Son las 2:15 de la madrugada y aún sigo despierta. Un niño llora y
alguien pide que se calle, el carro no tiene calefacción y ya vamos a llegar al
punto más alto de la cordillera sobre los 4000 msnm. Veo por la ventana los
copos de nieve, las luces de otros carros y estoy segura que nos tomara 60 minutos al menos pasar por ahí.
Intento dormir, pero el llanto de un niño y el sonido de sus vómitos me
recuerdan que tengo que dejar de viajar en bus. Un olor nauseabundo invade todo
el ambiente, siento que mi alrededor da vueltas, por un instante tengo la imagen de un
desastre pero son alucinaciones producto
de la falta de oxígeno.
Cuando llegamos a la cumbre no se ve nada más que niebla y las luces
intermitentes del auto que va delante de nosotros, la bajada se hace más lenta
y a lo lejos divisamos los restos de un pueblo que dejo de existir por la
explotación minera. Mientras las lagunas más pequeñas y grises sirven de
depósitos “clandestinos” de relave minero.

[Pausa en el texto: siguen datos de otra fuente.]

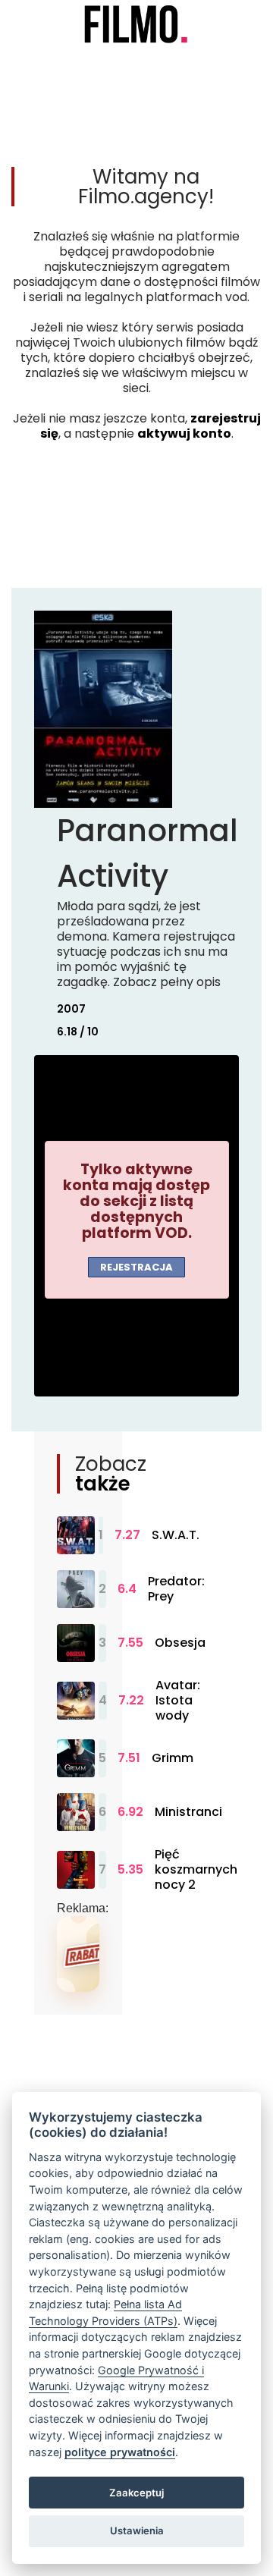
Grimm (172, 1758)
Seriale (74, 55)
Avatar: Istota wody (177, 1700)
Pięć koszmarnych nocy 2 (196, 1870)
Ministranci (188, 1812)
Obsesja (180, 1643)
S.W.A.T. (175, 1535)
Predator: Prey (176, 1589)
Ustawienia (137, 2530)
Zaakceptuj (136, 2492)
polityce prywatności (119, 2452)
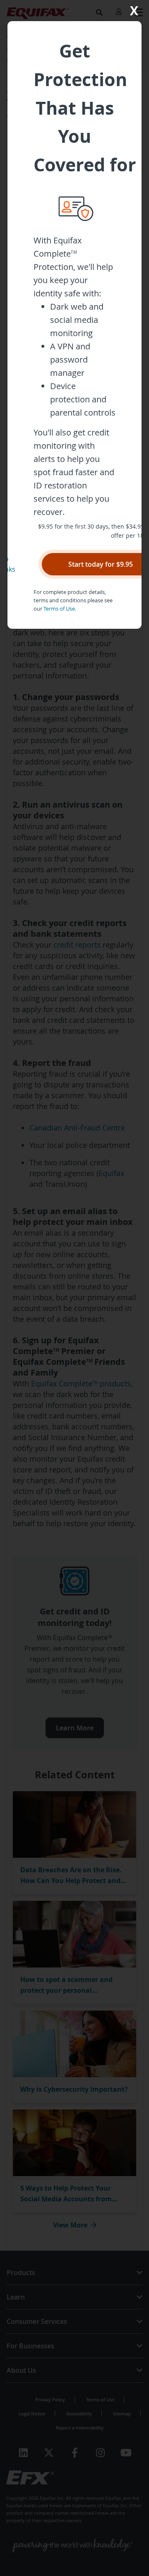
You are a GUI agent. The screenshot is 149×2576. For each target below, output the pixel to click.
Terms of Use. (59, 608)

El viaje dura 8 horas pero con los “imprevistos” llega a las 10 u 11 horas. Generalmente el
clima es el responsable de todo o también la temeridad con la que algunos
conductores van al volante. Ya una vez me tocó ver como un auto daba varias vueltas antes de
chocar contra la montaña y ver salir vivos a sus ocupantes, mientras en ambos
lados de la carretera se formaban interminables colas de carros.

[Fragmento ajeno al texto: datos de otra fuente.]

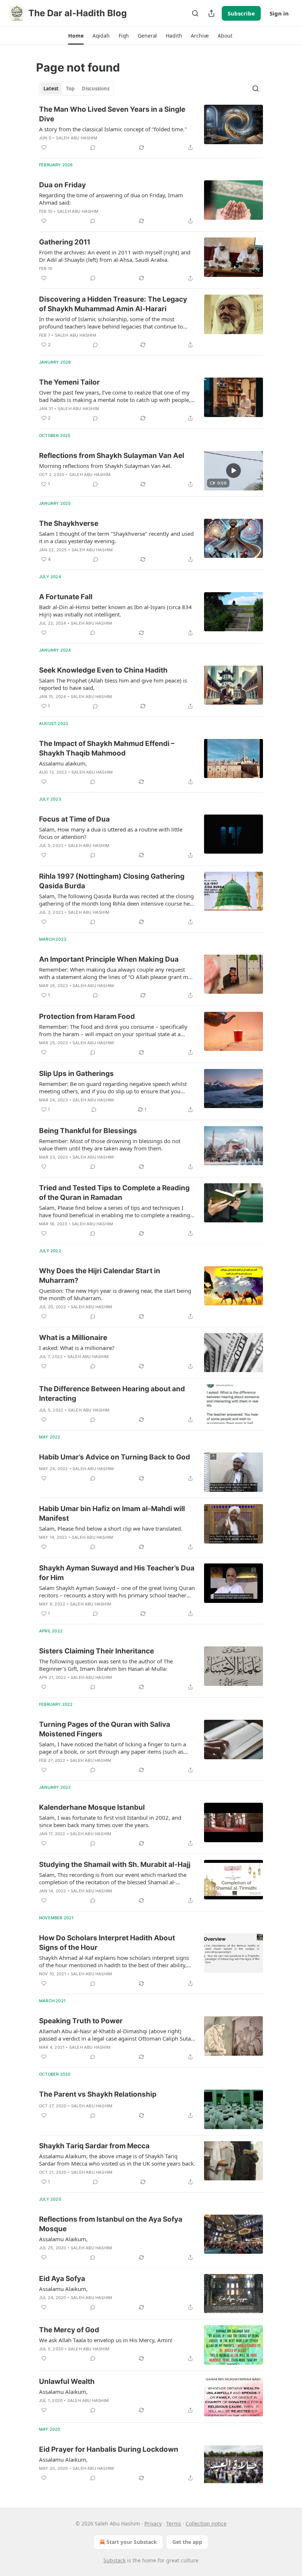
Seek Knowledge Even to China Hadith (103, 670)
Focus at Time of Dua (74, 819)
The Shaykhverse (68, 523)
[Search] (195, 13)
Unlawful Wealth (67, 2381)
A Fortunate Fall (65, 597)
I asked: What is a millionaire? (77, 1347)
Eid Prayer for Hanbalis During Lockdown (108, 2449)
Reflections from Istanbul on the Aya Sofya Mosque (110, 2224)
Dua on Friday (62, 185)
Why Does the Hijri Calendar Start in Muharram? (99, 1276)
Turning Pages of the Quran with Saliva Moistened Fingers (104, 1729)
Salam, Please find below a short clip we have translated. (110, 1528)
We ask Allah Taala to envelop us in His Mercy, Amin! (105, 2340)
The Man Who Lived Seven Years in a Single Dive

Sea como sea el trayecto es “pesado” por la naturaleza de la carretera
que pasa infinitas curvas y el río a veces se ciñe demasiado a tu ventana que
terminas por temerle más que a nada; sobre todo cuando los viajes se hacen en invierno
pero en la costa es verano.
La carretera central que une la costa con la sierra desde hace tiempo se
ha transformado en un pequeño monstruo que absorbe el tiempo de los que transitan
por sus vías y el calvario de
transportistas que a diario recorren la ruta.
Pero sus paisajes son impresionantes, no en vano atraviesas la cordillera
central de los andes aunque veas sus
cumbres nevadas desvanecerse cada vez más por esto del calentamiento global y
la contaminación ambiental que ya le esta “pisando los talones” porque no falta
la persona que arroje algún tipo de desperdicio plástico en sus laderas convirtiéndose
así el hombre en la peor plaga de su propia humanidad.